The council voted 4-3 to ask for more options.

Artist Janet Echelman thought Spa Beach was the perfect place for her specialty: A giant, colored net made of space-age fabric, supported by metal poles between 35 and 60 feet high.

"I could instantly imagine the wind coming off the water, bringing life and breath into the movement to the sculptural net," she told FOX 13 during a phone interview from her home in Boston.

At a city council meeting on Thursday, not everyone was as warm-and-fuzzy about the 200' by 60' billowy net that city planners wanted to place to the north of the new pier on Spa Beach.

"This spot is the wrong spot at the wrong time for this particular piece," said one speaker.

"Nothing should go on Spa Beach, much less a large structure," said another.

"I think it is going to be wonderful and see the pier," said downtown resident Hugh Tulloch. "But I am concerned this thing is going to be in the way."

Echelman insisted that during the day it would be largely translucent. She says it can also withstand hurricanes.

The city claims that anonymous donors will pay for most of the $1.8 million purchase price. There is an additional cost of about $1.3 million the city would spend to put it up.

"We think it is going to bring international attention and national attention to the city of St Petersburg," said Kyle Parks, the organizer of a group that supports the artwork.

But the city council chair was hung up on that last point, that the donors the mayor organized are not public.
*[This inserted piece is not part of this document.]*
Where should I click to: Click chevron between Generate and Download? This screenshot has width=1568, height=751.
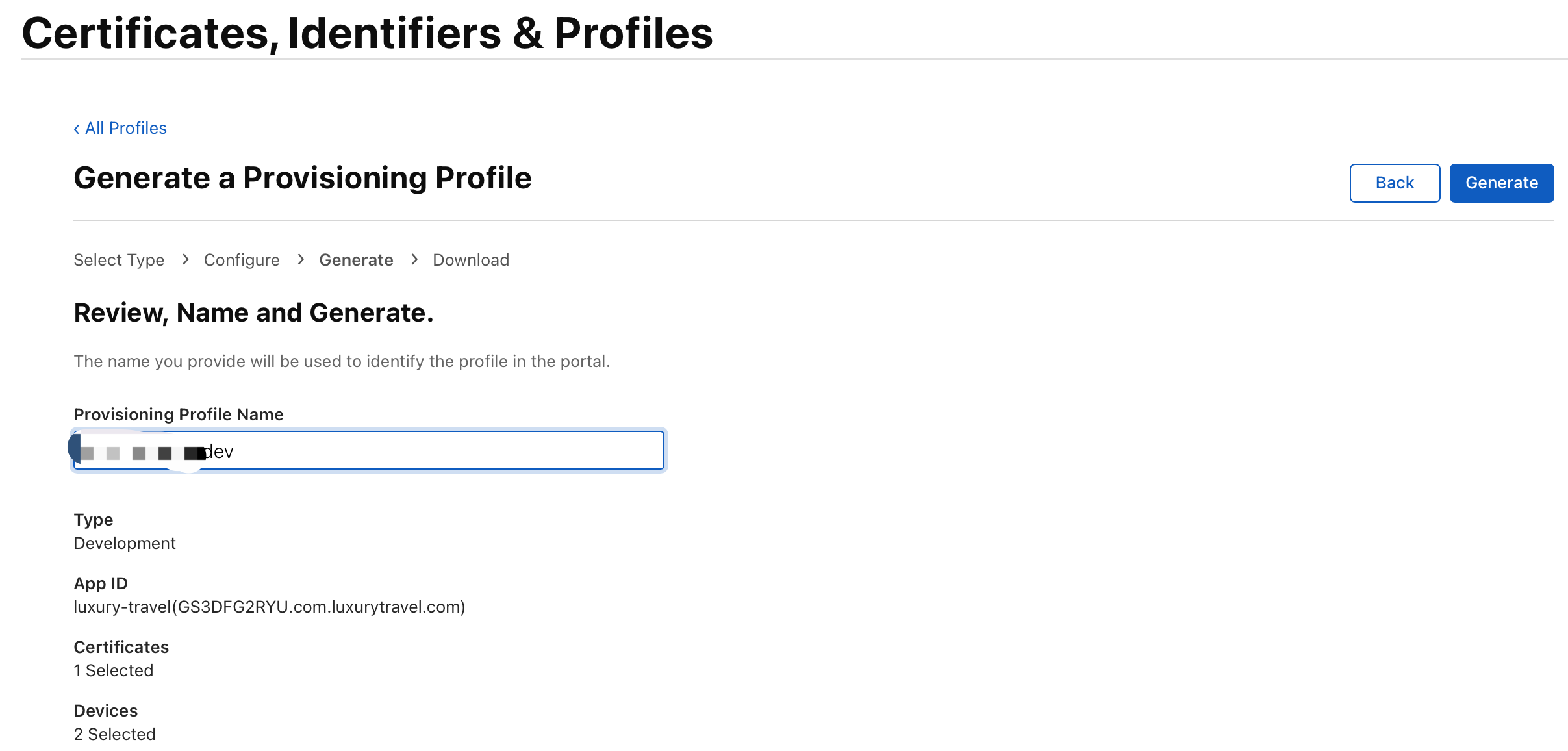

"I need to know that if somebody is going to come to me for a major contract, or recommended for a major contract, I need to know, the public needs to know, that they didn't just make a donation," said councilor Steve Kornell.

City councilors, though, didn't want to lose the chance to buy Echelman's art, which is on display worldwide. 

They voted to see if she would consider a new placement at Spa Beach, a different location near the pier, and for the mayor to ask donors if they would agree to reveal themselves.

"They would want the citizens of St. Pete to interact with the nature and the art together," said councilor Charlie Gerdes. "I don't think the nature and the art are mutually exclusive. I don't think you have to choose between one or the other."

The artist has until August 2 to present alternative options.